Some support from Matt Hancock yesterday. inews.co.uk/news/politics/vitamin-d-supplements-recommended-matt-hancock-covid-19-725284

Barts are recruiting for a big trial too.

monkeytennis97 · 16/10/2020 10:56

@alreadytaken agree and also zinc. Watched Dr Campbell's videos on zinc today, very interesting.

MRex · 16/10/2020 11:02

@TheSunIsStillShining - that article is misusing statistics abysmally, though it gets more honest towards the end. This is the actual ONS data on response rates, see table 4: www.ons.gov.uk/peoplepopulationandcommunity/healthandsocialcare/conditionsanddiseases/bulletins/coronaviruscovid19infectionsurveypilot/englandwalesandnorthernireland9october2020.
The original respondents continue to reply, 51% of them. The process of expanding testing to add more households is taking time, as they aren't all responding, but the process involves randomly selecting addresses and names, explaining the process, reassuring it's real, booking in etc etc. If you look week by week, it is increasing (and was always described as being a long process to build up).

As we've discussed before, both ONS and Covid-Zoe suffer from responder bias. People won't take part who really won't isolate, don't agree covid is real, have no English language skills, live in a care home and all the myriad other non-response reasons. The limitations of the ONS survey are real, they just haven't changed, which is what the article implies.

IloveJKRowling · 16/10/2020 11:04

Look at slide 5, it simply isn't possible to add up enough 10-16 cases to get the issue described, even if the positivity rate were that age and not uni students:

That's true, but it doesn't meant there's not a data gap.

I suspect the testing of asymptomatic university students may have something to do with this. As we know, large proportions of asymptomatic students found positive in all universities doing their own testing.

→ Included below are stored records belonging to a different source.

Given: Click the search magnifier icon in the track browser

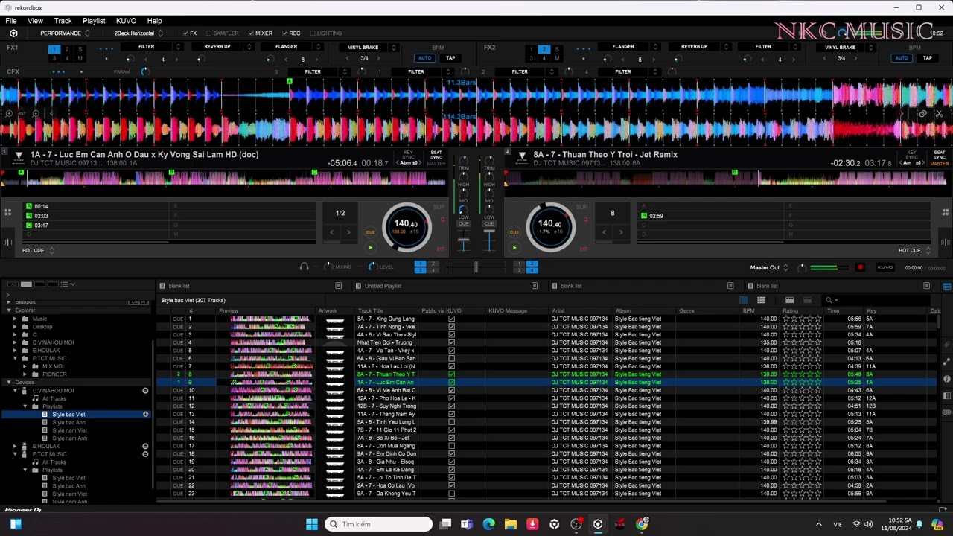Looking at the screenshot, I should pyautogui.click(x=829, y=300).
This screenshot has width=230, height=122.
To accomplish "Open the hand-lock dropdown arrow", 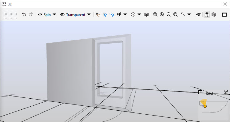I will (125, 14).
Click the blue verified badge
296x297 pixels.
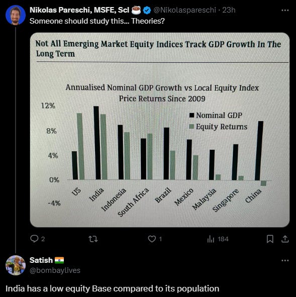147,10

No asymptomatic close contacts at all tested in schools.

WhyNotMe40 · 16/10/2020 11:19

My 6yo was invited to take part in the ONS.
I didn't respond as we have previously taken part in a flu vaccine study which involved monthly swabs of all the family. The kids found it horrible and painful and started refusing. Their choice.
But it means I want to keep my DD from the tests unless I really have to.

ChloeCrocodile · 16/10/2020 11:20

I remember in the early days of the epidemic the Devon and Cornwall police being very strict on enforcement

As were Lancashire police. But they're about to head in to tier 3 as well.

wintertravel1980 · 16/10/2020 11:20

It's also not the only example that suggests increasing corruption in government with money going to cronies or directed to the private sector when the public sector is more efficient.

Public sector could not/cannot provide sufficient supply when time is of essence. The government had no choice but to reach out to private laboratories and throw money at the problem back in March and April when we were looking to expand our testing capacity from 10,000 to 100,000 tests a day.

Out of £12bln spend earmarked for "test and trace" the most expensive component is in fact testing (drive in/walk through centres/mobile units/use of private laboratories/etc). Clearly there was plenty of money wasted because the whole process was set up at the last minute through multiple fire drills but we were operating in a state of emergency.

I was born and grew up in a country that is widely known for corruption of its political elite. When I look at the UK, I primarily see poor planning, rushed decisions and incompetence both in the government and high PHE ranks. I do not see genuine "corruption".

WhyNotMe40 · 16/10/2020 11:21

Oh and that was with a trained experienced senior nurse coming round to do the swabs (nasal and throat). I would hate to do it myself to her on a regular basis.